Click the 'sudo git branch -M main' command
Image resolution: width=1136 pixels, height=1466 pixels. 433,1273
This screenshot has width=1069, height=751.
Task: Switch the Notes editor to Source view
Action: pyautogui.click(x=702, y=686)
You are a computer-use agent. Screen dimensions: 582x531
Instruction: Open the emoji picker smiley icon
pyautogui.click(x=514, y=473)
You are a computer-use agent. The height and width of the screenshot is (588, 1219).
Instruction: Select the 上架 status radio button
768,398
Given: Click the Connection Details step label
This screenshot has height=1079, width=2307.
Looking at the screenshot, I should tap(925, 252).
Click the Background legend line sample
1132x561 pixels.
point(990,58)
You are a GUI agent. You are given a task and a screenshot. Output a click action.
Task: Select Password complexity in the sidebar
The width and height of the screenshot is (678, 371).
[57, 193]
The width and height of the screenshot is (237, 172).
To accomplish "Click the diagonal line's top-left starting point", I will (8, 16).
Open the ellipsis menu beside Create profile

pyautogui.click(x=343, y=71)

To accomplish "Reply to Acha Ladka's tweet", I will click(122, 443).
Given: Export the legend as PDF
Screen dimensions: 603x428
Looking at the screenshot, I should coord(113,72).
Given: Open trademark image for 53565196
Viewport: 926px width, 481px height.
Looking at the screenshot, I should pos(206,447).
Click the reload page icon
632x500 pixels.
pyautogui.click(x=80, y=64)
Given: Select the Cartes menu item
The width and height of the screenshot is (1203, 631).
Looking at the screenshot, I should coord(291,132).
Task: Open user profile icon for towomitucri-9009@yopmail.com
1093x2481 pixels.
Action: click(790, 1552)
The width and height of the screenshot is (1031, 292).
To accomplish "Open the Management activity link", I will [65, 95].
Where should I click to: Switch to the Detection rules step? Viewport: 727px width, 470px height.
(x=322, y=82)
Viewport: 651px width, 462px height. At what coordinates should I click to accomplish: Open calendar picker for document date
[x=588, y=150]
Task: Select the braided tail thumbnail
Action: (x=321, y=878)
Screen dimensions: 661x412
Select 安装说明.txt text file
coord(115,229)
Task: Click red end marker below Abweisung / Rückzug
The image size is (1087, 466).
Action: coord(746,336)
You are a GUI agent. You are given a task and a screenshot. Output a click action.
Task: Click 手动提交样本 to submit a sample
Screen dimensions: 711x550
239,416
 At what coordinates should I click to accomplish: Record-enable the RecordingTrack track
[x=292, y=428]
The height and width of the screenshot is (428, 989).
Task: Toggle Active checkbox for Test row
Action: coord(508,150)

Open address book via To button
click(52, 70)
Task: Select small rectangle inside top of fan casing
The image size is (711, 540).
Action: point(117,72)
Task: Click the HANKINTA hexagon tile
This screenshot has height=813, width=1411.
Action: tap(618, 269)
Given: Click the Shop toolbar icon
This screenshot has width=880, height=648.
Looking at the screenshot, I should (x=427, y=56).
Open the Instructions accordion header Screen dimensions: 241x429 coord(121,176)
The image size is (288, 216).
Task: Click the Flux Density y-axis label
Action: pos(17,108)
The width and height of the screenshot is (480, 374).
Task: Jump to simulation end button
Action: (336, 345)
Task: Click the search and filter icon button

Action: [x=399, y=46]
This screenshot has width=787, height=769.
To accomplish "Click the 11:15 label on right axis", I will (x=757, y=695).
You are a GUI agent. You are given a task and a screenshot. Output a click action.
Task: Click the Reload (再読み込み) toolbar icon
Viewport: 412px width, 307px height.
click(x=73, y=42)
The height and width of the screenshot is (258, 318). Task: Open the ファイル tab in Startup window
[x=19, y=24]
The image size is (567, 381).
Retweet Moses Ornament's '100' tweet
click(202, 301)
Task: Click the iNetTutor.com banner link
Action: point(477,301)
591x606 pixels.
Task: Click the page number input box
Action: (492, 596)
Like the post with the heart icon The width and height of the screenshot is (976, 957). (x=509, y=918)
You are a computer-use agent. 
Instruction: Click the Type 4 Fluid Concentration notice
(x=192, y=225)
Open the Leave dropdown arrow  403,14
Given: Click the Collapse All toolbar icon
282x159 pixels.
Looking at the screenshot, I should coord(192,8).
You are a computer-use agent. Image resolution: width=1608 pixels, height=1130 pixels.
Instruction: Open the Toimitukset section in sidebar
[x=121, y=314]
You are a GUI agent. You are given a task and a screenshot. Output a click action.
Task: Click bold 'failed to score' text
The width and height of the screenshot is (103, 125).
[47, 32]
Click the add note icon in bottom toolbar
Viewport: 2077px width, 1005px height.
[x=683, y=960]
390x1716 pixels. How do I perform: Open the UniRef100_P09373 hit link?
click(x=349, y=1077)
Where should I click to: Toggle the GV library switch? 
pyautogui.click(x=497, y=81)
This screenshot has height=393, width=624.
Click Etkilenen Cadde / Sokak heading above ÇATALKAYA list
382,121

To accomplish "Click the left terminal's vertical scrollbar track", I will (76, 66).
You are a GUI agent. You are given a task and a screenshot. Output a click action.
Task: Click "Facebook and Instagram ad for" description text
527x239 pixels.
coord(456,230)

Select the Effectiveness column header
----------
Please reproduce every one of the entries above word for word, changing nothing.

Final result
Click the 'sudo git branch -M main' command
Image resolution: width=1136 pixels, height=1466 pixels. 433,1273
This screenshot has width=1069, height=751.
Task: Switch the Notes editor to Source view
Action: pyautogui.click(x=702, y=686)
You are a computer-use agent. Screen dimensions: 582x531
Instruction: Open the emoji picker smiley icon
pyautogui.click(x=514, y=473)
You are a computer-use agent. The height and width of the screenshot is (588, 1219).
Instruction: Select the 上架 status radio button
768,398
Given: Click the Connection Details step label
This screenshot has height=1079, width=2307.
Looking at the screenshot, I should tap(925, 252).
Click the Background legend line sample
1132x561 pixels.
point(990,58)
You are a GUI agent. You are given a task and a screenshot. Output a click action.
Task: Select Password complexity in the sidebar
The width and height of the screenshot is (678, 371).
[57, 193]
The width and height of the screenshot is (237, 172).
To accomplish "Click the diagonal line's top-left starting point", I will (8, 16).
Open the ellipsis menu beside Create profile

pyautogui.click(x=343, y=71)

To accomplish "Reply to Acha Ladka's tweet", I will click(122, 443).
Given: Export the legend as PDF
Screen dimensions: 603x428
Looking at the screenshot, I should coord(113,72).
Given: Open trademark image for 53565196
Viewport: 926px width, 481px height.
Looking at the screenshot, I should pos(206,447).
Click the reload page icon
632x500 pixels.
pyautogui.click(x=80, y=64)
Given: Select the Cartes menu item
The width and height of the screenshot is (1203, 631).
Looking at the screenshot, I should coord(291,132).
Task: Open user profile icon for towomitucri-9009@yopmail.com
1093x2481 pixels.
Action: click(790, 1552)
The width and height of the screenshot is (1031, 292).
To accomplish "Open the Management activity link", I will [65, 95].
Where should I click to: Switch to the Detection rules step? Viewport: 727px width, 470px height.
(x=322, y=82)
Viewport: 651px width, 462px height. At what coordinates should I click to accomplish: Open calendar picker for document date
[x=588, y=150]
Task: Select the braided tail thumbnail
Action: (x=321, y=878)
Screen dimensions: 661x412
Select 安装说明.txt text file
coord(115,229)
Task: Click red end marker below Abweisung / Rückzug
The image size is (1087, 466).
Action: coord(746,336)
You are a GUI agent. You are given a task and a screenshot. Output a click action.
Task: Click 手动提交样本 to submit a sample
Screen dimensions: 711x550
239,416
 At what coordinates should I click to accomplish: Record-enable the RecordingTrack track
[x=292, y=428]
The height and width of the screenshot is (428, 989).
Task: Toggle Active checkbox for Test row
Action: coord(508,150)

Open address book via To button
click(52, 70)
Task: Select small rectangle inside top of fan casing
The image size is (711, 540).
Action: point(117,72)
Task: Click the HANKINTA hexagon tile
This screenshot has height=813, width=1411.
Action: tap(618, 269)
Given: Click the Shop toolbar icon
This screenshot has width=880, height=648.
Looking at the screenshot, I should (x=427, y=56).
Open the Instructions accordion header Screen dimensions: 241x429 coord(121,176)
The image size is (288, 216).
Task: Click the Flux Density y-axis label
Action: pos(17,108)
The width and height of the screenshot is (480, 374).
Task: Jump to simulation end button
Action: (336, 345)
Task: Click the search and filter icon button

Action: [x=399, y=46]
This screenshot has width=787, height=769.
To accomplish "Click the 11:15 label on right axis", I will (x=757, y=695).
You are a GUI agent. You are given a task and a screenshot. Output a click action.
Task: Click the Reload (再読み込み) toolbar icon
Viewport: 412px width, 307px height.
click(x=73, y=42)
The height and width of the screenshot is (258, 318). Task: Open the ファイル tab in Startup window
[x=19, y=24]
The image size is (567, 381).
Retweet Moses Ornament's '100' tweet
click(202, 301)
Task: Click the iNetTutor.com banner link
Action: point(477,301)
591x606 pixels.
Task: Click the page number input box
Action: (492, 596)
Like the post with the heart icon The width and height of the screenshot is (976, 957). (x=509, y=918)
You are a computer-use agent. 
Instruction: Click the Type 4 Fluid Concentration notice
(x=192, y=225)
Open the Leave dropdown arrow  403,14
Given: Click the Collapse All toolbar icon
282x159 pixels.
Looking at the screenshot, I should coord(192,8).
You are a computer-use agent. Image resolution: width=1608 pixels, height=1130 pixels.
Instruction: Open the Toimitukset section in sidebar
[x=121, y=314]
You are a GUI agent. You are given a task and a screenshot. Output a click action.
Task: Click bold 'failed to score' text
The width and height of the screenshot is (103, 125).
[47, 32]
Click the add note icon in bottom toolbar
Viewport: 2077px width, 1005px height.
[x=683, y=960]
390x1716 pixels. How do I perform: Open the UniRef100_P09373 hit link?
click(x=349, y=1077)
Where should I click to: Toggle the GV library switch? 
pyautogui.click(x=497, y=81)
This screenshot has height=393, width=624.
Click Etkilenen Cadde / Sokak heading above ÇATALKAYA list
382,121

To accomplish "Click the left terminal's vertical scrollbar track", I will (76, 66).
You are a GUI agent. You are given a task and a screenshot. Output a click action.
Task: Click "Facebook and Instagram ad for" description text
527x239 pixels.
coord(456,230)

Select the Effectiveness column header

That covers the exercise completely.